発達障害についてもう何年もブログに書いていませんが、子供の当事者への対応が薬物療法というおかしな方向に進んだので、書こうと思わなくなりました。
個人的な意見ですが、発達障害は医学的に治療するものではないと思います。
性格同様、薬で治らないと思うからです。薬で明らかに良くなった例を私は知りません。
それより生きづらさに対する場面ごとの対処法を知恵として教えて訓練するしかないように思います。周囲のマンパワーが不可欠です。
英国人歌手のスーザン・ボイルは学習障害に加えてアスペルガー症候群だと診断されています。素人参加のオーディション番組に出た時の映像を見ると、最初はちょっと変わった人だなと奇異な印象を受けます。
それが歌い始めた途端、周囲の顔色が変わって、歌が終わった後はスタンディングオベーションでした。

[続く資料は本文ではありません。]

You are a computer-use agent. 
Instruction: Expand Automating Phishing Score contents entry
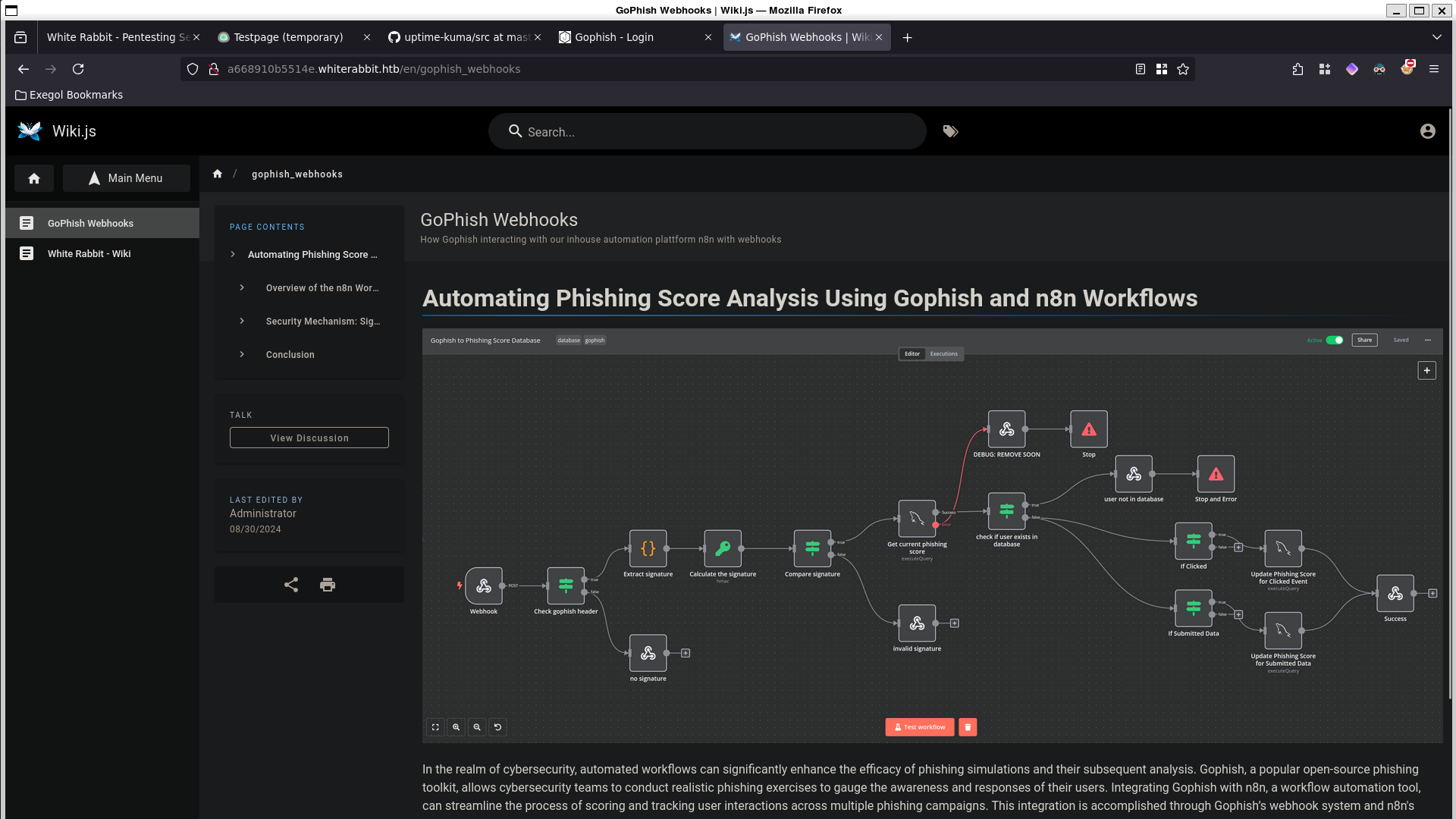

日本人のダウン症の方で書道家もいますが、そういった方でも才能がある人もいる訳で、そこに障害の有無は関係ないのではないかと思います。
発達障害は先天的なもので、親の育て方によるものではないと一般的に言われますが、育った環境はその後の人生への影響がものすごく大きいでしょう。スーザン・ボイルは父親はアマチュアの歌手をして、母親は教師を目指していたのでピアノが弾けたそうです。そういう家庭環境だったから才能が育まれたのでしょう。

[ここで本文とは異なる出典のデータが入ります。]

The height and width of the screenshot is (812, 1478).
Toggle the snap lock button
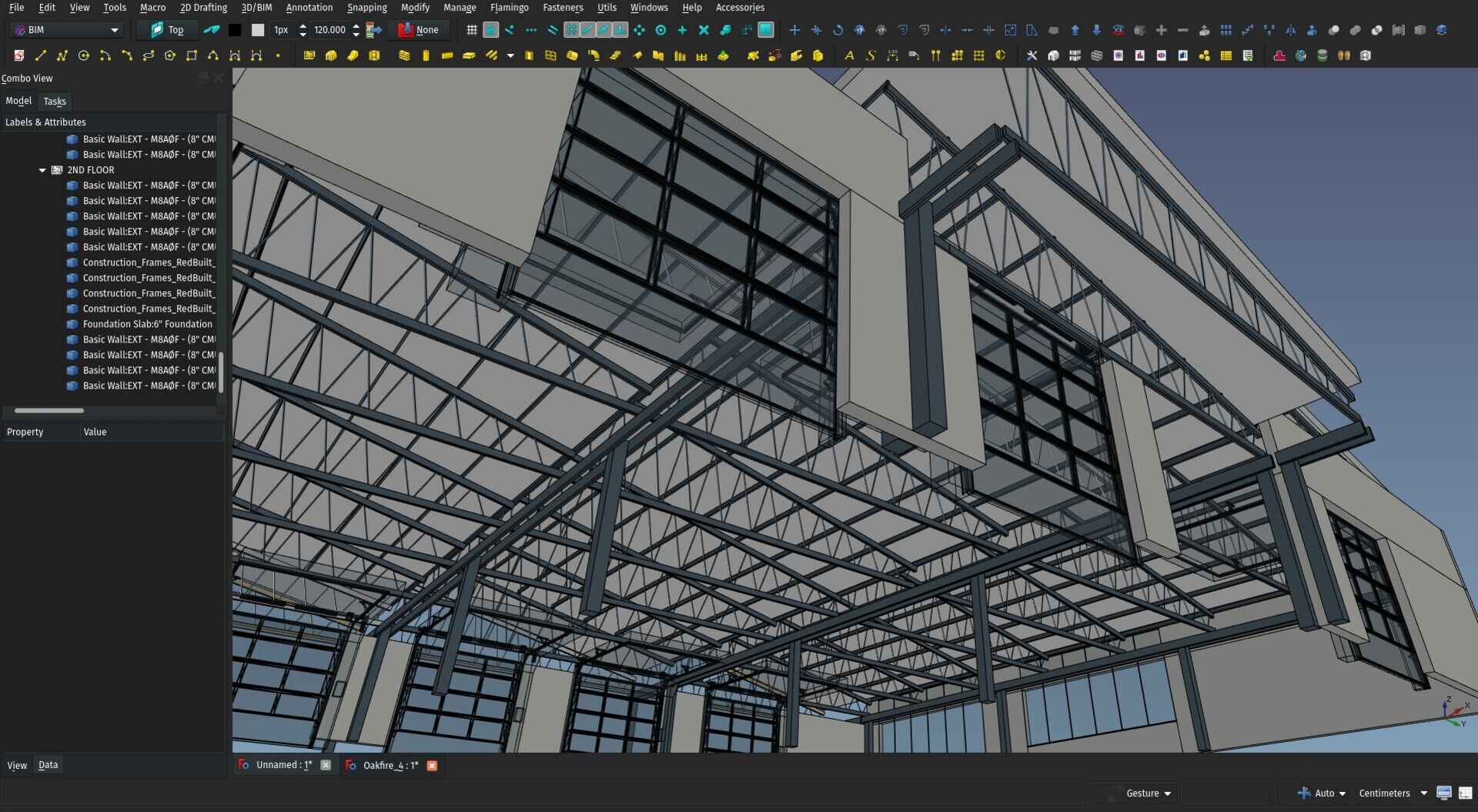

発達障害と呼ばれる人(子供)に親の適切なサポートが必要ですが、基本的にはそういった「障害」の有無にかかわらず、良い方向に向かえるように親や周囲がサポートするということには変わりありません。程度の差はあれど、基本は同じだと思います。
それが、発達障害と診断された人は薬物療法につながれるという現状が、本質を見えにくくしているように思えてなりません。
本人のための薬なのか、周囲の安心のための薬なのか?
発達障害とされる人たちは社会に適合するのが難しいから「障害者」と分類されているだけで、社会の基準が全く異なる場合はそういう風に分類されないと考えます。そうだとしたら、本来的には障害ではないとも言えます。ですので、薬で治そうという考えに矛盾を感じます。
話は少しずれますが、以前、重度知的障害者がメインの通所型の作業所で支援員として働いていたことがあります。重度の知的障害の方を見て、世間はかわいそうだと思っているかもしれませんが、私は幸せな方々だと思いました。重い知的障害のハンデがあることは不幸なのかもしれませんが、私にはそうは思えません。自分よりこの人たちの方が幸せだと感じました。
障害の有無と幸不幸は比例しません。周囲の環境次第です。
発達障害であろうとなかろうと、その人の環境次第で大きな差が出ると思います。